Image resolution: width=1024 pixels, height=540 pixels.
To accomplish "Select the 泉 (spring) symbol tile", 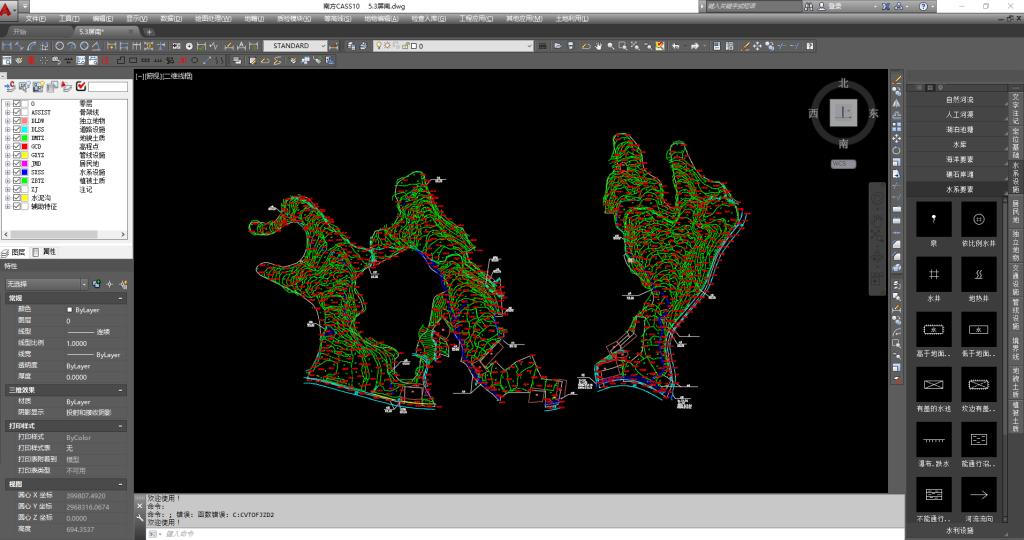I will [x=933, y=219].
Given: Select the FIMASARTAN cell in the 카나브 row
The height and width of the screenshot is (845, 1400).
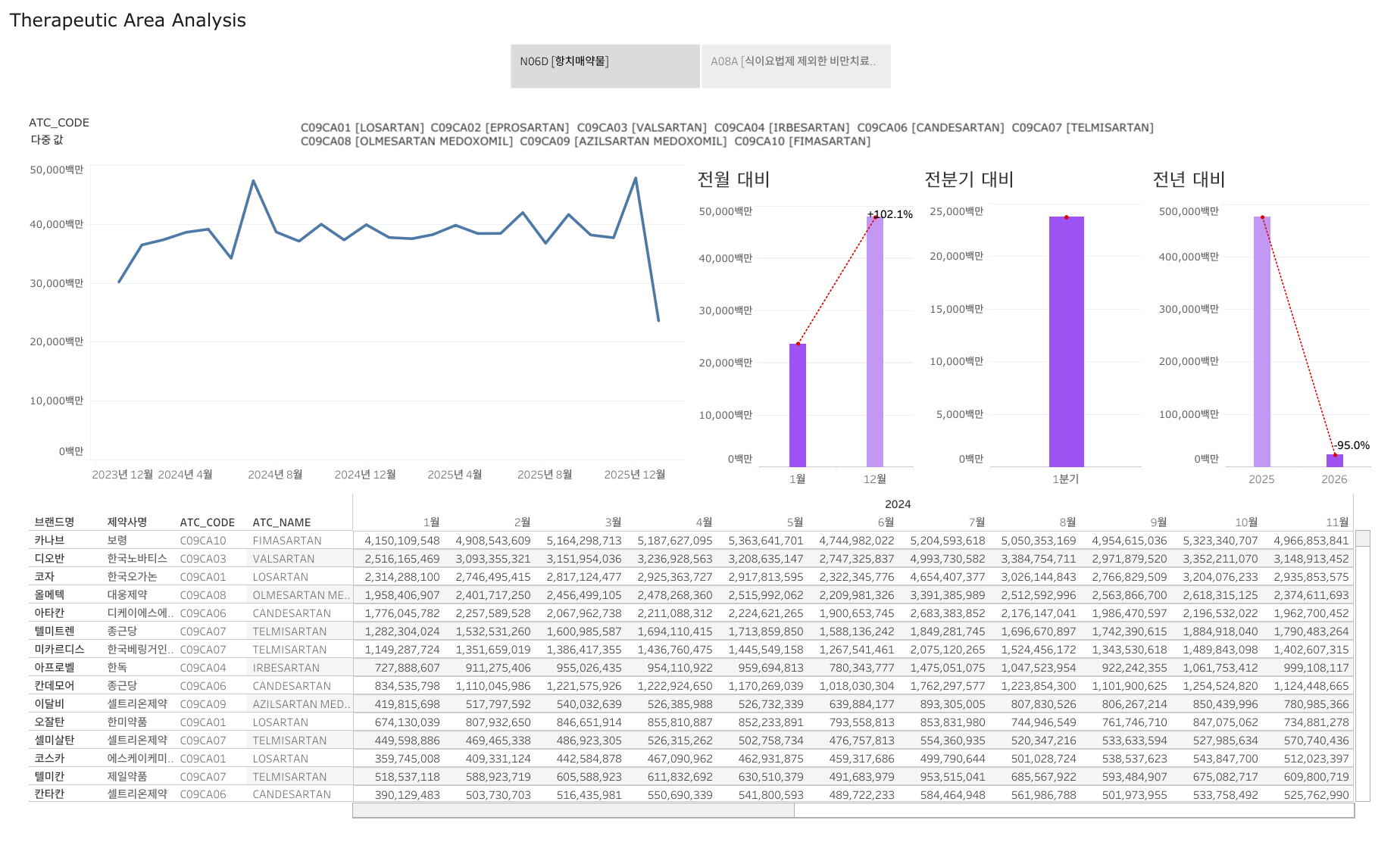Looking at the screenshot, I should click(x=287, y=541).
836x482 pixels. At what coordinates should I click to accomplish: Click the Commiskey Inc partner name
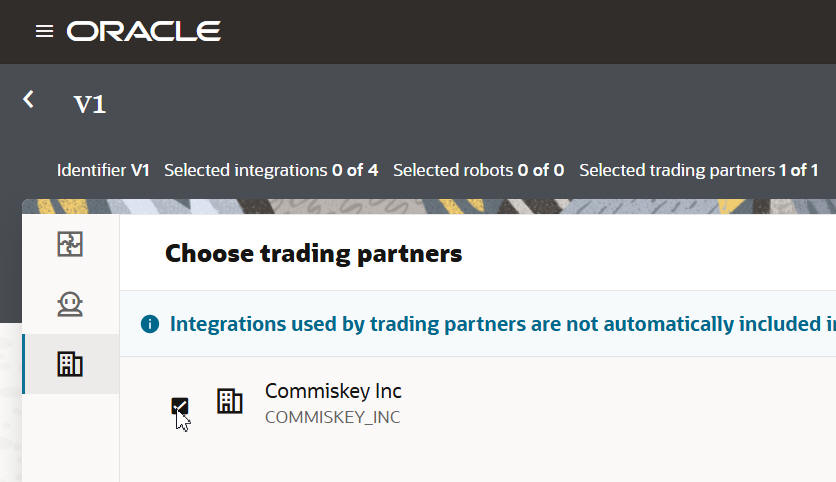333,391
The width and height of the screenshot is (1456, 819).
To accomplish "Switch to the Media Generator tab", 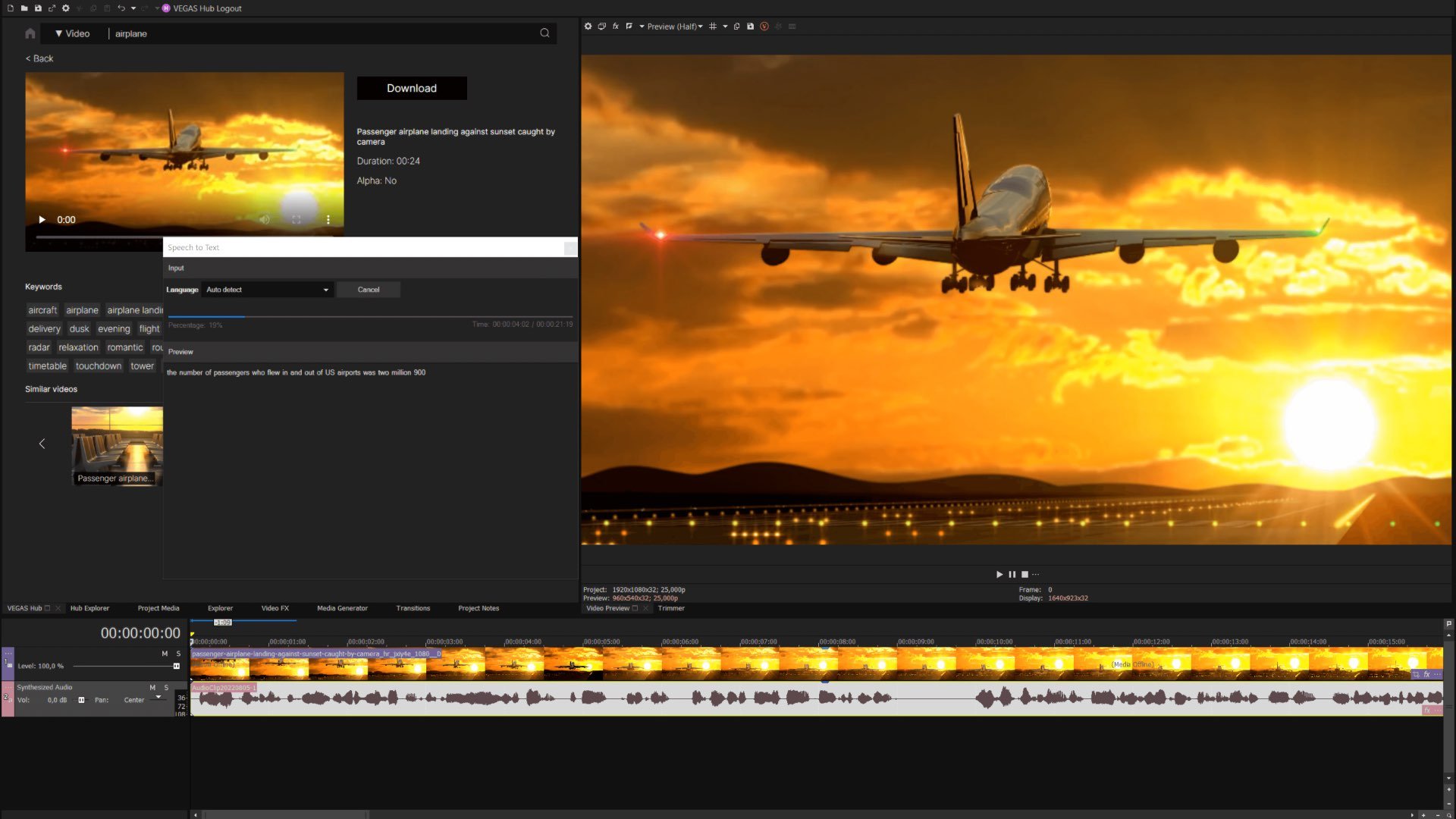I will tap(341, 608).
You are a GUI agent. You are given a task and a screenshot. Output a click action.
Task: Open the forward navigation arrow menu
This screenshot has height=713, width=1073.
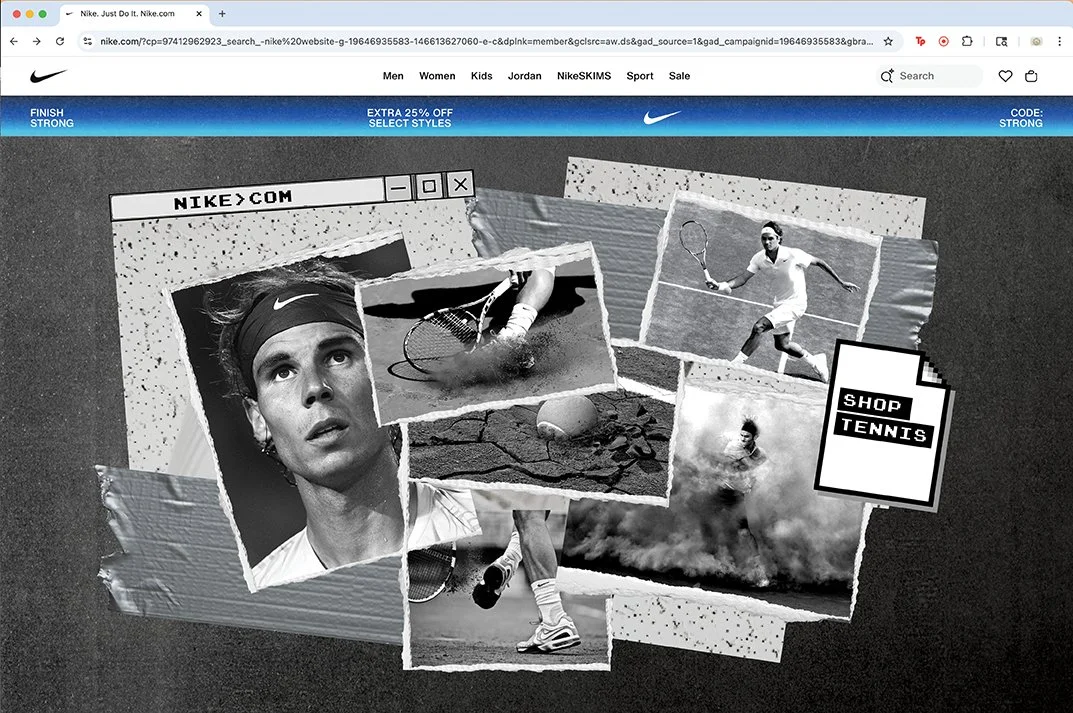(37, 41)
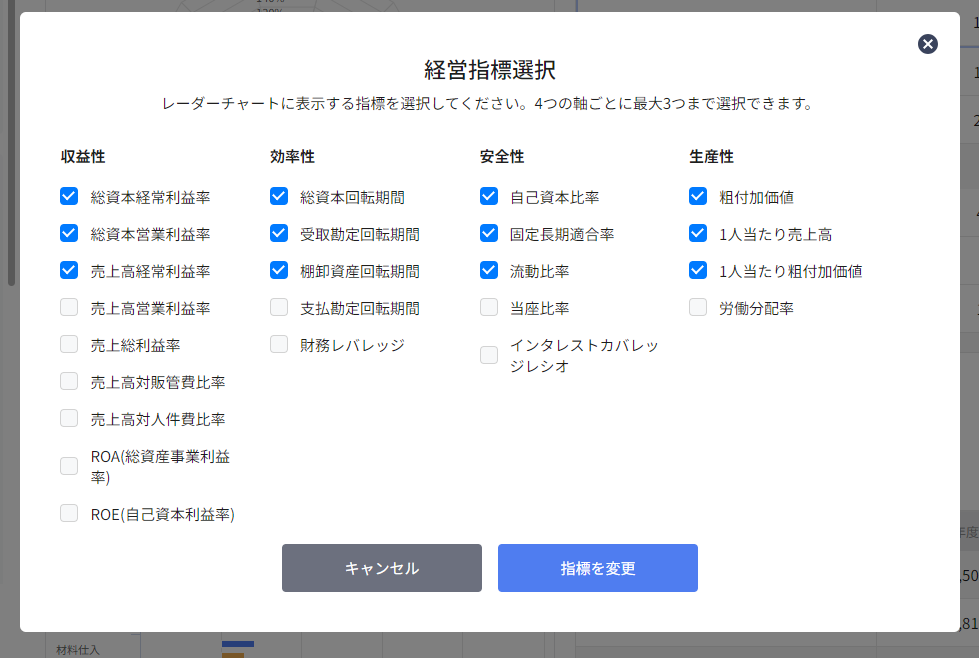
Task: Click the 指標を変更 button
Action: [x=597, y=568]
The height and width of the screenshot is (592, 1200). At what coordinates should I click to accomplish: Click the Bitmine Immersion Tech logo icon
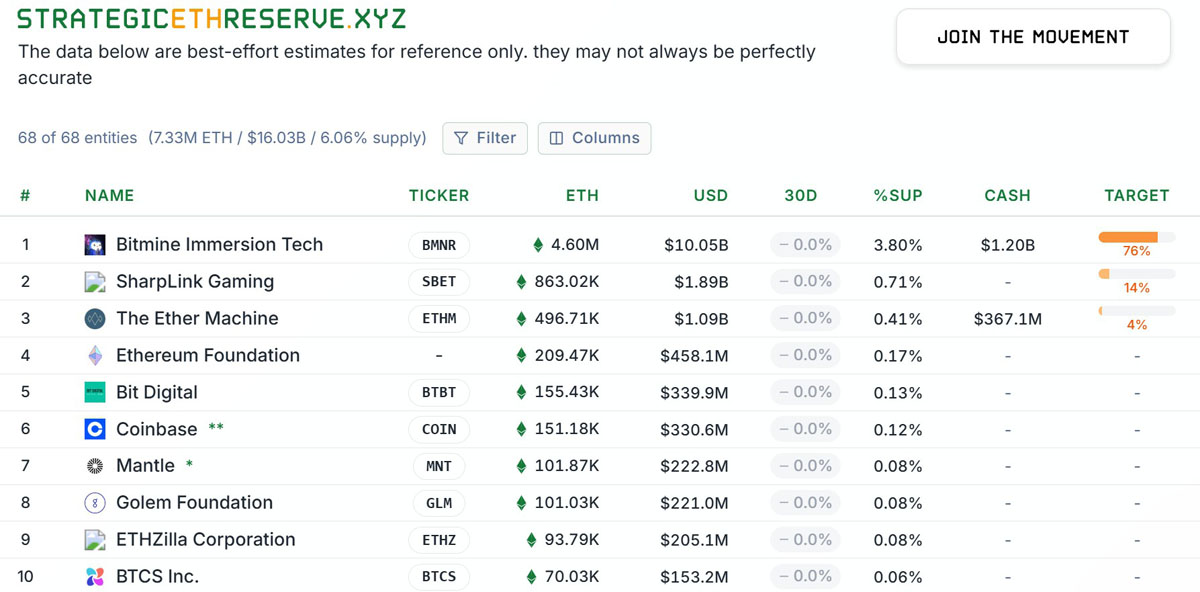95,245
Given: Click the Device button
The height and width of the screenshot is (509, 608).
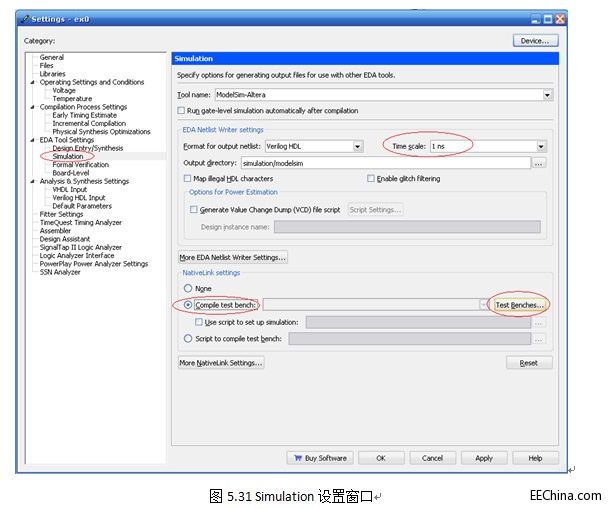Looking at the screenshot, I should pyautogui.click(x=534, y=41).
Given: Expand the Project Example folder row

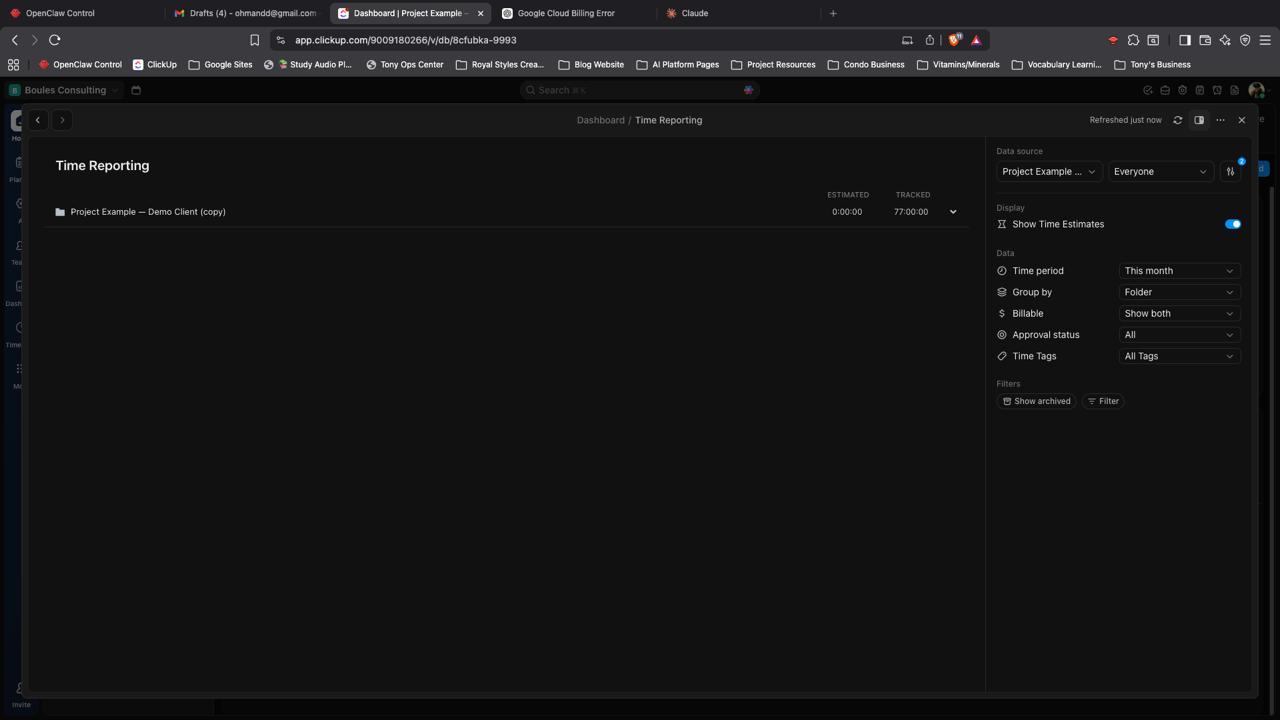Looking at the screenshot, I should point(953,212).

- - -

Task goal = Each line from the one containing "The height and width of the screenshot is (509, 608)." to the final line of the data must be printed exactly, both included, with nothing else and no pictures.

Your solution =
The height and width of the screenshot is (509, 608).
Looking at the screenshot, I should pyautogui.click(x=534, y=41).
Given: Expand the Project Example folder row

Looking at the screenshot, I should point(953,212).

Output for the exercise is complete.